Career Development Fellowship-clinical: Adam Deane, University of Melbourne. Patient care strategies in critical illness.
Career Development Fellowship-population health: Joanne McKenzie, Monash University. Statistical methods on effects of treatment.
Career Development Fellowship-population health: Germaine Wong, University of Sydney. Young people with kidney disease.
Career Development Fellowship-industry: Paulo Ferreira, University of Sydney. Effects of physical activity on back pain.
Career Development Fellowship-R D Wright biomedical: Daniel Pellicci, University of Melbourne. Studying the immune system.
Career Development Fellowship-R D Wright biomedical: Darren Creek, Monash University. Anti-parasitic drug discovery.
Dolt of the day
Is (and, what a surprise) is CMM. NTEU Victorian secretary Colin Long is running for re-election and has a new campaign site, here, rather than his other site, linked to on Tuesday.

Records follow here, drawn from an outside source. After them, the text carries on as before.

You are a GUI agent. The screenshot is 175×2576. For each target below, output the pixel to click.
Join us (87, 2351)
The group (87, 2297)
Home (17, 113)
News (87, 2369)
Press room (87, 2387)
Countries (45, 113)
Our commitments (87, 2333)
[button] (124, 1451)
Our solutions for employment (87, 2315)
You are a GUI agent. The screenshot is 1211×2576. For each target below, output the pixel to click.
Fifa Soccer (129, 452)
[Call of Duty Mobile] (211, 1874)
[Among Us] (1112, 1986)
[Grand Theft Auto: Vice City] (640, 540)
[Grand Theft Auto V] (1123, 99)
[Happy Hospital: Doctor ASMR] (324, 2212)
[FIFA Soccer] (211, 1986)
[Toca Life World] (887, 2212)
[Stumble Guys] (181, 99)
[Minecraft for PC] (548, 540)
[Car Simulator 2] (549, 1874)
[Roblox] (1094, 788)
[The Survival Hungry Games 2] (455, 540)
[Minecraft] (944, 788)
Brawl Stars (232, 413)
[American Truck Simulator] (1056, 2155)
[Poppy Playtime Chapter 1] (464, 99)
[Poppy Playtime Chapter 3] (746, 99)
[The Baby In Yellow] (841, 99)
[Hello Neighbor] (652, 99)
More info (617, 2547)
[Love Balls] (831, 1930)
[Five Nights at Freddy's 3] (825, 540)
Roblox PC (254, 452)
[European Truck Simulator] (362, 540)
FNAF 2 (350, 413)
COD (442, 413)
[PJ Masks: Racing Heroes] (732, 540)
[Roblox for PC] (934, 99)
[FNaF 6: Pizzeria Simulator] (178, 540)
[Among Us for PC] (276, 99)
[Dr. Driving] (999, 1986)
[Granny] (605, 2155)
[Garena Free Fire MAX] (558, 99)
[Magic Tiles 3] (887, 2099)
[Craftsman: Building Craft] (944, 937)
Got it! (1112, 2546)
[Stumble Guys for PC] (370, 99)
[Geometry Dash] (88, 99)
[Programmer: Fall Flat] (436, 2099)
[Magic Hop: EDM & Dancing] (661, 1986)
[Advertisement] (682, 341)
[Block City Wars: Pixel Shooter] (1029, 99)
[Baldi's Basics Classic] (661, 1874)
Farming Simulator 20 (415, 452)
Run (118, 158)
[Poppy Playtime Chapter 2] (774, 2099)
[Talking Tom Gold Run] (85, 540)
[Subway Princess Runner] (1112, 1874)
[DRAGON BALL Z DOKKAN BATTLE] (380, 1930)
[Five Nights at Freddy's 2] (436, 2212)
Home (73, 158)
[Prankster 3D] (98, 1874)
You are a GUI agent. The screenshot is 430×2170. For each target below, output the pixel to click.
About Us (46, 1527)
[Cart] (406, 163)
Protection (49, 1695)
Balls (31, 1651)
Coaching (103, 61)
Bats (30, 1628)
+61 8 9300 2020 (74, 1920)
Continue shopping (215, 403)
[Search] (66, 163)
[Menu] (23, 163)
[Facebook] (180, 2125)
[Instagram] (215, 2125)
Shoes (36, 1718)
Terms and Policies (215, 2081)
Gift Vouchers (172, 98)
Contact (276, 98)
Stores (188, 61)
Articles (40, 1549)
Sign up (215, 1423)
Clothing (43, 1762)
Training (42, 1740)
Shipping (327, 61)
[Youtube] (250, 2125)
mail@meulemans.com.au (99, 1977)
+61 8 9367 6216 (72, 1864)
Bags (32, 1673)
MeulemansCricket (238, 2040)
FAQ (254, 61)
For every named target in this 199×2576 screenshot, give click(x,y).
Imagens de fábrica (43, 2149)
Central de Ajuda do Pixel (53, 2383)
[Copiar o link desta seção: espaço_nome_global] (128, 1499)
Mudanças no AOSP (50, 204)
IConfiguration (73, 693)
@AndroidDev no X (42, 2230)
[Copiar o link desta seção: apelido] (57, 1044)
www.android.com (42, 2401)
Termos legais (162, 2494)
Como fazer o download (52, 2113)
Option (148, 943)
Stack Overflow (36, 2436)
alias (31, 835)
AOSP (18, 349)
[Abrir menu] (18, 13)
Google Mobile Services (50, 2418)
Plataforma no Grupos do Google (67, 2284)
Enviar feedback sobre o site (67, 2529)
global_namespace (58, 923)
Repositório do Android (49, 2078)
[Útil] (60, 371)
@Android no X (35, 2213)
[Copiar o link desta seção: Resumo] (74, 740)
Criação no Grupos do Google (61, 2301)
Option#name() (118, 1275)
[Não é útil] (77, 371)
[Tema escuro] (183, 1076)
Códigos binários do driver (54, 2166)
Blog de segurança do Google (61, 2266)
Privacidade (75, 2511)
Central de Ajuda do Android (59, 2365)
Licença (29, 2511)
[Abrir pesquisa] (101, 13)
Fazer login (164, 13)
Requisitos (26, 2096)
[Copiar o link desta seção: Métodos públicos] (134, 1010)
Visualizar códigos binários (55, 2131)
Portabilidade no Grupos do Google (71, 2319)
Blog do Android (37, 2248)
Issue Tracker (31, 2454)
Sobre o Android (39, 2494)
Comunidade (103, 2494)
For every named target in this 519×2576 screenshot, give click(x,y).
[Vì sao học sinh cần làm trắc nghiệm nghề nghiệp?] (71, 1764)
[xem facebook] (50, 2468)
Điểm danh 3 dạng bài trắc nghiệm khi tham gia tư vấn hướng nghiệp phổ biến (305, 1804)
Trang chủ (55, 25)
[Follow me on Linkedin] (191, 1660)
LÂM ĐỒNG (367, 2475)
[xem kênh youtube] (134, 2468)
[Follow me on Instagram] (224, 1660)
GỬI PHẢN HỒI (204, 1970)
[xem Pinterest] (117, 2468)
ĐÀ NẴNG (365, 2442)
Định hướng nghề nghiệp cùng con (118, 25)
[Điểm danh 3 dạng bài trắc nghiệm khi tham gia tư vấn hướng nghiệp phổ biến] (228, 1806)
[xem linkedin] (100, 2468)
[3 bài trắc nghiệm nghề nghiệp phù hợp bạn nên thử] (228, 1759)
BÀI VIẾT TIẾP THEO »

Achievements and appointments of the week
Just days after Griffith University named Suzanne Chambers as joint-winner of a research leadership award (CMM June 20) her departure for UTS is announced. Professor Chambers will become dean of health at UTS in December. She was awarded an AO in the Queen’s Birthday honours list.
Stephen Kent from La Trobe U is the newly elected chair of the Heads of Departments and Schools of Psychology Association. His LT U colleague Cheryl Dissanayake is a new fellow of the International Society of Autism Research.
Mojtaba Bahaaddini, Bruce Hebblewhite and G Sharrock from the School of Mining Engineering at UNSW, have won journal Computers and Geotechnics outstanding paperaward for 2018, which is based on Scopus citations for the last five years. Their paper is called “Numerical investigation of the effect of joint geometrical parameters on the mechanical properties of a non-persistent jointed rock mass under uniaxial compression,” and those who understand the title can find it here.
UNSW’s engineering faculty has appointed an associate dean for equity and diversity. Lucy Marshall takes the job from a future fellowship in the university’s school of civil and environmental engineering.
Shelley Wickham from the University of Sydney has a Westpac Research Fellowship to research the nanoscale study of cells. So does Vini Gautam (ANU) who will work on neuro-prosthetics to repair brain damage. The fellowships fund researchers for two years.
UNSW has a new head of the School of Information Systems and Technology Management. Lemuria Carter joins from Virginia Commonwealth University.
Lesley Seebeck is moving to ANU as inaugural CEO of the Cyber Institute, which will address security issues at the “intersection of people, technology, organisation, society, economics and security.” Dr Seebeck is now chief investment and advisory officer at the Commonwealth’s Digital Transformation Agency, (“to make it easy for people to deal with government.”)
Also at ANU, Catherine Bridges joins the National Security College as cyber adviser. She is seconded from PM&C.